* [WHAT THIS TASK INVOLVES] Your answer must be an exact copy of all the entries.

* [SUPPLIED MATERIAL]
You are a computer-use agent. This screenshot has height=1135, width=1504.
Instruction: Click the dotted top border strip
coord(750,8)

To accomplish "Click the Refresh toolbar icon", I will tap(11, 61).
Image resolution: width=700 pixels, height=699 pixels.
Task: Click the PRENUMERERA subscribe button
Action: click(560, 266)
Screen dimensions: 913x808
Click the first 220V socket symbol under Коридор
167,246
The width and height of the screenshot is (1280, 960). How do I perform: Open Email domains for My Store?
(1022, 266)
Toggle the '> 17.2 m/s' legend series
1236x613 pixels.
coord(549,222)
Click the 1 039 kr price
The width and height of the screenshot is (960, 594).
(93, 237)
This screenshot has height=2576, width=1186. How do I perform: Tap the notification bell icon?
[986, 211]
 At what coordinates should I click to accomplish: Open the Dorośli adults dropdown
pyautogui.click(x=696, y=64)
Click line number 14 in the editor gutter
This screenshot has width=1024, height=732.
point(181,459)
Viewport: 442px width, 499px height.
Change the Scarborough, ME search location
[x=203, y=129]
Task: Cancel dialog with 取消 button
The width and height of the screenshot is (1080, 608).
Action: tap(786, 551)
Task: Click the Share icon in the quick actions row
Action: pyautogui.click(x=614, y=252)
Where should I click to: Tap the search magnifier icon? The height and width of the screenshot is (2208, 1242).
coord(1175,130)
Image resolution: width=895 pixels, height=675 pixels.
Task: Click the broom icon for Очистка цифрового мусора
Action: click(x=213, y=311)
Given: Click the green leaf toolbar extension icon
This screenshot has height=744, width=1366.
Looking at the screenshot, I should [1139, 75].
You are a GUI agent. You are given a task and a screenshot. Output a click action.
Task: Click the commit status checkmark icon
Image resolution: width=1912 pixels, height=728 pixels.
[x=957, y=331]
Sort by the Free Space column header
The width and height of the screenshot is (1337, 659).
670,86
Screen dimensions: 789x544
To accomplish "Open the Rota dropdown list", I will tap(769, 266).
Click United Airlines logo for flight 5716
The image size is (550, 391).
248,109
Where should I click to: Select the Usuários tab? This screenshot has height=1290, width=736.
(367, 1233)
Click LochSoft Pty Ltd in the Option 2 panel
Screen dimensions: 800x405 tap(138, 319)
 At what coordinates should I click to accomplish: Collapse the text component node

* [RESULT OF THE TASK]
You are a computer-use agent. This screenshot has height=1135, width=1504.
Instruction: Click the dotted top border strip
coord(750,8)

To accomplish "Click the Refresh toolbar icon", I will tap(11, 61).
Image resolution: width=700 pixels, height=699 pixels.
Task: Click the PRENUMERERA subscribe button
Action: click(560, 266)
Screen dimensions: 913x808
Click the first 220V socket symbol under Коридор
167,246
The width and height of the screenshot is (1280, 960). How do I perform: Open Email domains for My Store?
(1022, 266)
Toggle the '> 17.2 m/s' legend series
1236x613 pixels.
coord(549,222)
Click the 1 039 kr price
The width and height of the screenshot is (960, 594).
(93, 237)
This screenshot has height=2576, width=1186. How do I perform: Tap the notification bell icon?
[986, 211]
 At what coordinates should I click to accomplish: Open the Dorośli adults dropdown
pyautogui.click(x=696, y=64)
Click line number 14 in the editor gutter
This screenshot has width=1024, height=732.
point(181,459)
Viewport: 442px width, 499px height.
Change the Scarborough, ME search location
[x=203, y=129]
Task: Cancel dialog with 取消 button
The width and height of the screenshot is (1080, 608).
Action: tap(786, 551)
Task: Click the Share icon in the quick actions row
Action: pyautogui.click(x=614, y=252)
Where should I click to: Tap the search magnifier icon? The height and width of the screenshot is (2208, 1242).
coord(1175,130)
Image resolution: width=895 pixels, height=675 pixels.
Task: Click the broom icon for Очистка цифрового мусора
Action: click(x=213, y=311)
Given: Click the green leaf toolbar extension icon
This screenshot has height=744, width=1366.
Looking at the screenshot, I should [1139, 75].
You are a GUI agent. You are given a task and a screenshot. Output a click action.
Task: Click the commit status checkmark icon
Image resolution: width=1912 pixels, height=728 pixels.
[x=957, y=331]
Sort by the Free Space column header
The width and height of the screenshot is (1337, 659).
670,86
Screen dimensions: 789x544
To accomplish "Open the Rota dropdown list", I will tap(769, 266).
Click United Airlines logo for flight 5716
The image size is (550, 391).
248,109
Where should I click to: Select the Usuários tab? This screenshot has height=1290, width=736.
(367, 1233)
Click LochSoft Pty Ltd in the Option 2 panel
Screen dimensions: 800x405 tap(138, 319)
 At what coordinates should I click to accomplish: Collapse the text component node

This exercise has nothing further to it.